A entrevista dada por Matthias Enard ao João Céu e Silva no «Diário de Notícias» coincidiu com a receção do caixote oriundo do meu clube do livro francês, com os títulos mais interessantes de entre os que se vão publicando recentemente em França.
Um dos que agora me chegou às mãos foi, precisamente, «Boussole» desse autor, galardoado com o Goncourt deste ano.
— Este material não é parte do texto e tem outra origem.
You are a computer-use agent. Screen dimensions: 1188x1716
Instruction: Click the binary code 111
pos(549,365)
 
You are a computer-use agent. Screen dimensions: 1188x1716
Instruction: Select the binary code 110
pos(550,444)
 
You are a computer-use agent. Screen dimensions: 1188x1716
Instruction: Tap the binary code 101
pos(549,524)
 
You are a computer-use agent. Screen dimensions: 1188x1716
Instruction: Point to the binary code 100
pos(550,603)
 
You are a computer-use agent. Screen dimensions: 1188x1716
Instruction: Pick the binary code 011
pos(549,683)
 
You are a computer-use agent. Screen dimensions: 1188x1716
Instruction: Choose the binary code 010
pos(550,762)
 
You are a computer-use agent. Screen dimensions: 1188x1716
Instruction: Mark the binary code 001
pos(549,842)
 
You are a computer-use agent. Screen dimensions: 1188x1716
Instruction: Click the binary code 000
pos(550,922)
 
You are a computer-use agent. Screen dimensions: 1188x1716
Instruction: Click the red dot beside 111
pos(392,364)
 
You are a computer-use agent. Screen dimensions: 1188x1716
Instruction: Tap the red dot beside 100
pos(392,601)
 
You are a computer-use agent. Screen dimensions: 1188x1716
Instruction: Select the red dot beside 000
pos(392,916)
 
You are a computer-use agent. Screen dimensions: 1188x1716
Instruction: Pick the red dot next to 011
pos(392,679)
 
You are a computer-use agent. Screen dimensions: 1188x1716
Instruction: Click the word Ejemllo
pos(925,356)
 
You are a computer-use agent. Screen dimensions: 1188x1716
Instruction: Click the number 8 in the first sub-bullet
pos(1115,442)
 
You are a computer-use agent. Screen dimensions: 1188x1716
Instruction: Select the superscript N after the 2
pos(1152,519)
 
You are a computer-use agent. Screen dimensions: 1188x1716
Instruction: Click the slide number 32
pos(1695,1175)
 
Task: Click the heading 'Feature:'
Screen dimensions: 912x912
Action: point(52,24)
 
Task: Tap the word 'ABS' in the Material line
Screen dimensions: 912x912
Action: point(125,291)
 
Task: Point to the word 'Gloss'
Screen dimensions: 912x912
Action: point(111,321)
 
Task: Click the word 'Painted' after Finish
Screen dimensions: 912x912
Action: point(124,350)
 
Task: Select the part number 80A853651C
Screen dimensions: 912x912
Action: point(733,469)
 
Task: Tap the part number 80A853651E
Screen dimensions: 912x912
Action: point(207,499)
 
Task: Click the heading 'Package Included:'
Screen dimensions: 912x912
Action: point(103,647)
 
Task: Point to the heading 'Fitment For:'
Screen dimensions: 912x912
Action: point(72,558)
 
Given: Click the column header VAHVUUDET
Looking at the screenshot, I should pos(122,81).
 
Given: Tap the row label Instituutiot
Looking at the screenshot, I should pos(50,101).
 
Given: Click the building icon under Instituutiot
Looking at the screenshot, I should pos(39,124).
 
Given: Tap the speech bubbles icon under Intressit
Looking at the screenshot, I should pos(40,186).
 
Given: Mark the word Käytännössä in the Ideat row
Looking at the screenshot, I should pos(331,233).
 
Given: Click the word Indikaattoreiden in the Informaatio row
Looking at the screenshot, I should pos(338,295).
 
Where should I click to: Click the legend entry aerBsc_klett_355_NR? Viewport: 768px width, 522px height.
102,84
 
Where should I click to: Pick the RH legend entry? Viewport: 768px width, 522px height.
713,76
E estou justificadamente expectante para esta viagem de um orientalista que, sempre de pijama, e sentado no sofá, passa sete horas de insónia a fazer o balanço das diferenças civilizacionais entre a Europa iluminista e esse Oriente, que se tornou para ela uma construção imaginária, com muitas diferenças em relação à sua verdadeira identidade.
Numa época em que gente perigosa anda a perorar sobre «choque» entre civilizações incompatíveis, o livro de Enard pretende demonstrar o contrário: elas podem ser, não só harmonizáveis, mas também miscigenáveis.
Na entrevista em causa o autor diz duas frases com que me sinto particularmente identificado: “A viagem é cada vez mais feita de muitas realidades, como de informações que outros viajantes trazem, e não só de querer ir ao local”.
A minha longa experiência de viajante por todos os continentes - ou, pelo menos, pelos seus portos! - levou-me amiúde a compreender que deveria ter lido certos textos e absorvido determinadas informações para conseguir ver aquilo que me surgia diante dos olhos.
Ao longo de tantos anos e experiências, estou convicto de ter tido à minha frente muitos edifícios e histórias a eles associadas, que me deleitariam o olhar e, cuja ignorância na altura, me fizeram delas cego.
A outra frase interessante de Énard coaduna-se com o que eu próprio penso e ando a tentar incorporar nos meus exercícios ficcionais: “No século XXI o romance integra tudo. A ficção aproxima-se do ensaio, bem como de temas jornalísticos e de imagens”. Eu não o conseguiria dizer melhor!